*** Opening Input ***

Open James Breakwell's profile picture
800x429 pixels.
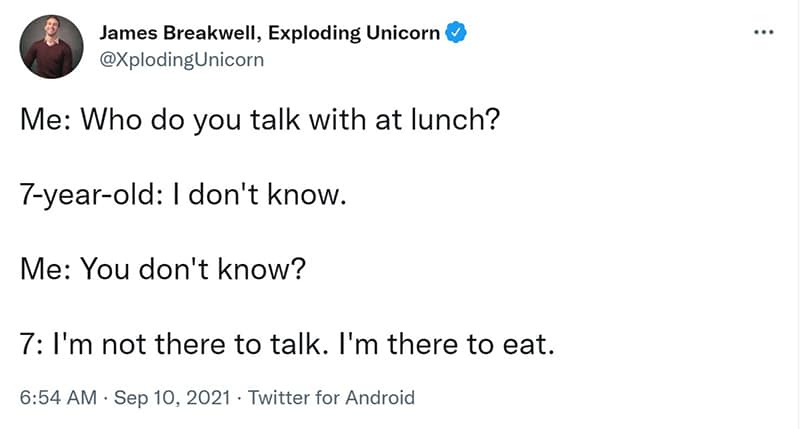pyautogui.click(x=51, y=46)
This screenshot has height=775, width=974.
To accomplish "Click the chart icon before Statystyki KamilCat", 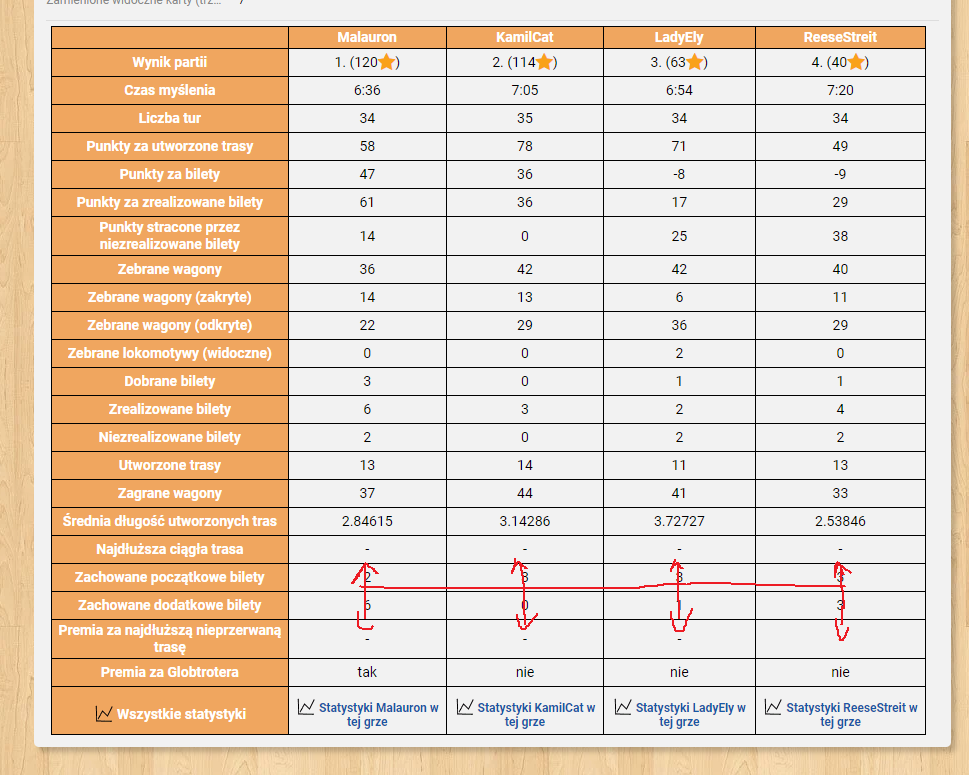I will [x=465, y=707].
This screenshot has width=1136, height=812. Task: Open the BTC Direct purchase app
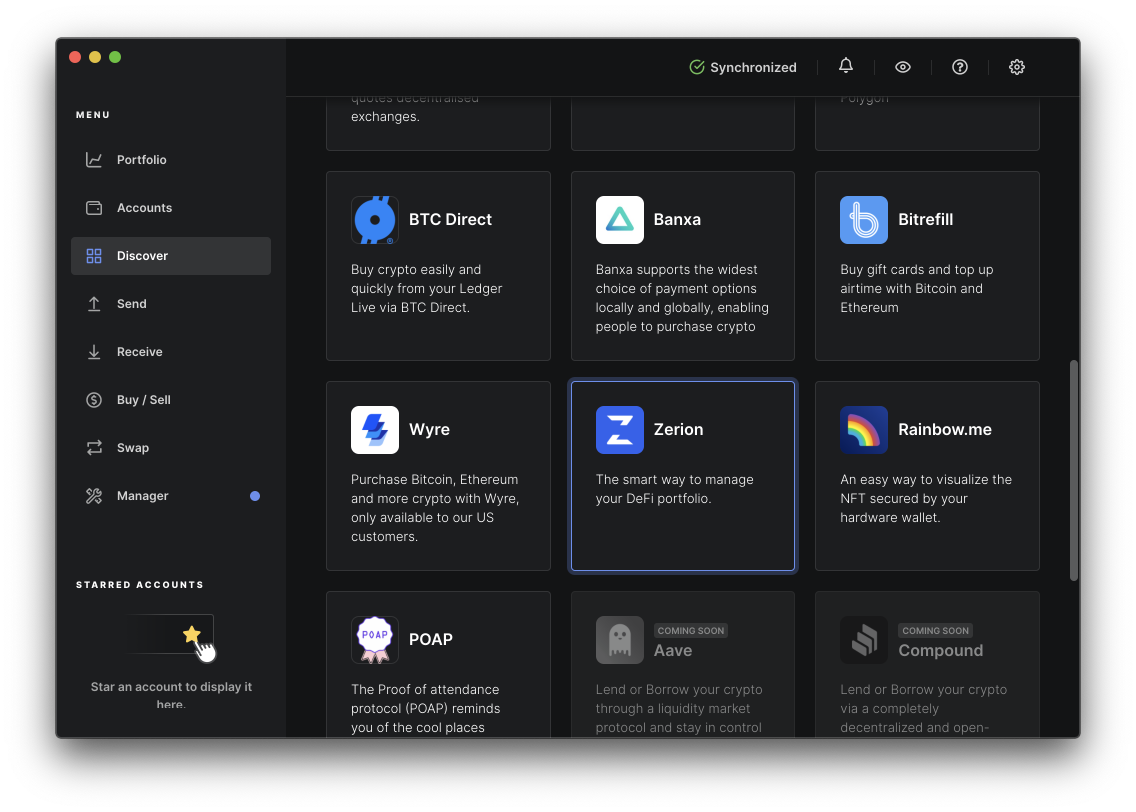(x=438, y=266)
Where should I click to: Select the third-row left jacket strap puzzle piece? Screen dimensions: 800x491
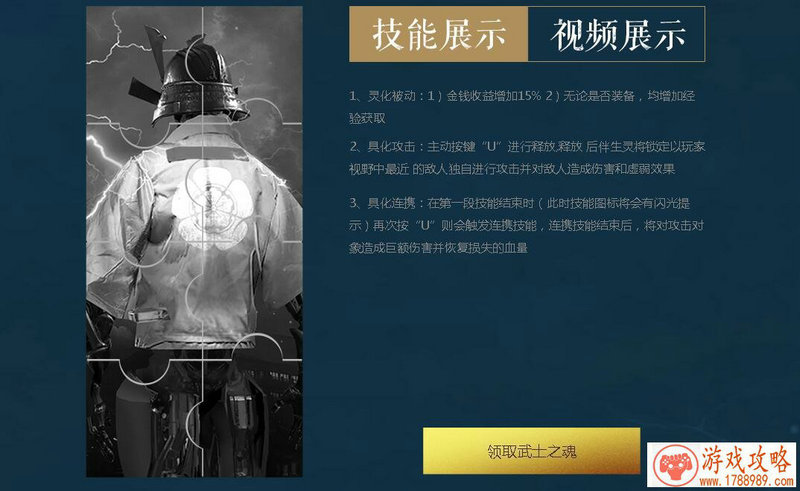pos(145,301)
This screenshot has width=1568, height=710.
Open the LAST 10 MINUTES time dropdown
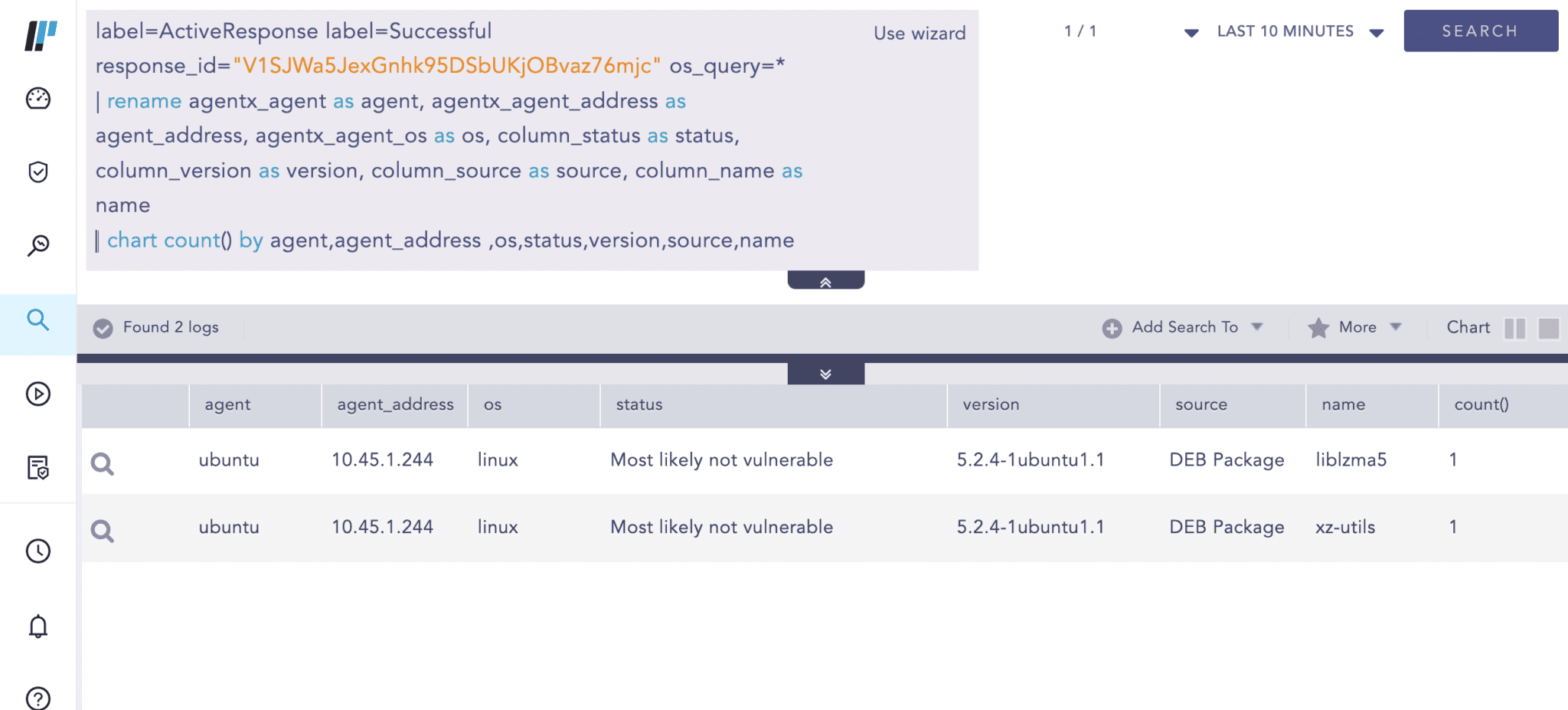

*** Closing Input ***

What the task asks
The line that contains "This screenshot has width=1136, height=812." begins the range and the last line of the entries ends it; print that range exactly, without pictures.

Completed task
This screenshot has width=1136, height=812. Task: Open the BTC Direct purchase app
(x=438, y=266)
Where should I click to: Select the third-row left jacket strap puzzle piece? Screen dimensions: 800x491
pos(145,301)
This screenshot has width=1568, height=710.
Open the LAST 10 MINUTES time dropdown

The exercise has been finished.